(Records contained in a dataset)
——

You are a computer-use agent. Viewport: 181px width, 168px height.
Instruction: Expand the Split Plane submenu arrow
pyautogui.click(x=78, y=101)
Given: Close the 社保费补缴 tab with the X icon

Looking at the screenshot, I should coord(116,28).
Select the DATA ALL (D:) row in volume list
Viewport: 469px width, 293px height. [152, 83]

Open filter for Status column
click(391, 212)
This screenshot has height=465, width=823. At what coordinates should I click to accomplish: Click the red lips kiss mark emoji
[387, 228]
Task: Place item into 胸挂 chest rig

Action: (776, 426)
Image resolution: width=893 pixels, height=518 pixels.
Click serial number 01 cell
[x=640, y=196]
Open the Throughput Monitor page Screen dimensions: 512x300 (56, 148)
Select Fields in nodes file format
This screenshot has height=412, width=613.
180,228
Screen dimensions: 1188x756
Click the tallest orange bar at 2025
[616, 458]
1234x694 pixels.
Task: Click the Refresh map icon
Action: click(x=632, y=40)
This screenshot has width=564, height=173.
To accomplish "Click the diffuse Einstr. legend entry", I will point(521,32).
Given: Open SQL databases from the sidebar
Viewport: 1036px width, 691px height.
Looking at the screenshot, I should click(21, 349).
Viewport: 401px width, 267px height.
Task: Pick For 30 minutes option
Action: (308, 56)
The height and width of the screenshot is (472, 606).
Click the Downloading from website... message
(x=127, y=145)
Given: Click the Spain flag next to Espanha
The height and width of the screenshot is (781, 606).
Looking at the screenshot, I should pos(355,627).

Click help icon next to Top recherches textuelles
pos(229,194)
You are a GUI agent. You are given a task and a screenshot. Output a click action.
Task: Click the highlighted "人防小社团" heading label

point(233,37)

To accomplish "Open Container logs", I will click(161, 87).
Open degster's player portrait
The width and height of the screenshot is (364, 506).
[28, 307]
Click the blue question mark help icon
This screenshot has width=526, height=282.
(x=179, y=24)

——

AIM OF THE TASK:
Copy out every line in the entries above that holds "agent".

SOLVED PROBLEM:
You are a computer-use agent. Viewport: 181px width, 168px height.
You are a GUI agent. You are given a task and a screenshot. Output a click action.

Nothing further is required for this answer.